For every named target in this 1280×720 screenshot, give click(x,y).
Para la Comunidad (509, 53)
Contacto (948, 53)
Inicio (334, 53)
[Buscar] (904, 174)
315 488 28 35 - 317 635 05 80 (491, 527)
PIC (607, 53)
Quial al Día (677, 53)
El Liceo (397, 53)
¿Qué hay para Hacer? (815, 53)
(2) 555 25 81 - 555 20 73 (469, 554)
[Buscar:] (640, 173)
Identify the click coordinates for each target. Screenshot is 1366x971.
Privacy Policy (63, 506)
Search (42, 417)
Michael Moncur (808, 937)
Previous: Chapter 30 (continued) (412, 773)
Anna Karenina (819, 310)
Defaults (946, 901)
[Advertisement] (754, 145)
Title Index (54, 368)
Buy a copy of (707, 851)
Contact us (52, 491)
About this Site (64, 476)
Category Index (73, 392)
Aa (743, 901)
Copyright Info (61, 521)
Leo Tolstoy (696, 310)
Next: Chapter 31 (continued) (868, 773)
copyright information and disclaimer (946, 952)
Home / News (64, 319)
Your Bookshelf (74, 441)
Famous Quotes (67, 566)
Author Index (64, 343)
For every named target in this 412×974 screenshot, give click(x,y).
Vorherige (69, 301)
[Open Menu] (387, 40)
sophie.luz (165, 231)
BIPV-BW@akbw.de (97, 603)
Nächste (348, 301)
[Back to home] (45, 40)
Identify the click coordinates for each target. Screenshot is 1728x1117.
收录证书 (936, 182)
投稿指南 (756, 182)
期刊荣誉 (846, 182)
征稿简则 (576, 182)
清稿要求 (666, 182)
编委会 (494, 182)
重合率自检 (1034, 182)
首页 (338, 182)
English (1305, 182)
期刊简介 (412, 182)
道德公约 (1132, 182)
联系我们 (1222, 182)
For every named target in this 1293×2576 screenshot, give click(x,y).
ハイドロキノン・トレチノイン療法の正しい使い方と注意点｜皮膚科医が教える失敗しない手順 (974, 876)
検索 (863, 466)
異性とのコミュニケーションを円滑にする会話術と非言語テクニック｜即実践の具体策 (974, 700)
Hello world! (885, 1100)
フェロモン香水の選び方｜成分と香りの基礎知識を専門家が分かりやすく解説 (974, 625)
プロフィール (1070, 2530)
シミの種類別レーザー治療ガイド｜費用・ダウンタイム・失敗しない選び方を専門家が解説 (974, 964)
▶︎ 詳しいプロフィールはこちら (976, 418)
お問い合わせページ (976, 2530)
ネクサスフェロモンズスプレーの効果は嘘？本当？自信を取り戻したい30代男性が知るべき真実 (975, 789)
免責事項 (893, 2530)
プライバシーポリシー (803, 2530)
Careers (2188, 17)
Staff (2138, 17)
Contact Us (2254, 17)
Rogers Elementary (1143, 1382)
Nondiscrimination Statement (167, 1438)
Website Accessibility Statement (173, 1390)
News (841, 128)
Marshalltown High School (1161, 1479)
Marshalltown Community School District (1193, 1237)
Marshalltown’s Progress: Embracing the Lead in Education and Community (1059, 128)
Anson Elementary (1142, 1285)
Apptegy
---
▸ **Your objective**: In the entries above, restate word for word the lines between the one holding "Para la Comunidad (509, 53)" and the one holding "征稿简则 (576, 182)", inclusive, and nothing besides.

▸ **Solution**:
Para la Comunidad (509, 53)
Contacto (948, 53)
Inicio (334, 53)
[Buscar] (904, 174)
315 488 28 35 - 317 635 05 80 (491, 527)
PIC (607, 53)
Quial al Día (677, 53)
El Liceo (397, 53)
¿Qué hay para Hacer? (815, 53)
(2) 555 25 81 - 555 20 73 (469, 554)
[Buscar:] (640, 173)
Identify the click coordinates for each target. Screenshot is 1366x971.
Privacy Policy (63, 506)
Search (42, 417)
Michael Moncur (808, 937)
Previous: Chapter 30 (continued) (412, 773)
Anna Karenina (819, 310)
Defaults (946, 901)
[Advertisement] (754, 145)
Title Index (54, 368)
Buy a copy of (707, 851)
Contact us (52, 491)
About this Site (64, 476)
Category Index (73, 392)
Aa (743, 901)
Copyright Info (61, 521)
Leo Tolstoy (696, 310)
Next: Chapter 31 (continued) (868, 773)
copyright information and disclaimer (946, 952)
Home / News (64, 319)
Your Bookshelf (74, 441)
Famous Quotes (67, 566)
Author Index (64, 343)
For every named target in this 412×974 screenshot, give click(x,y).
Vorherige (69, 301)
[Open Menu] (387, 40)
sophie.luz (165, 231)
BIPV-BW@akbw.de (97, 603)
Nächste (348, 301)
[Back to home] (45, 40)
Identify the click coordinates for each target. Screenshot is 1728x1117.
收录证书 (936, 182)
投稿指南 (756, 182)
期刊荣誉 (846, 182)
征稿简则 (576, 182)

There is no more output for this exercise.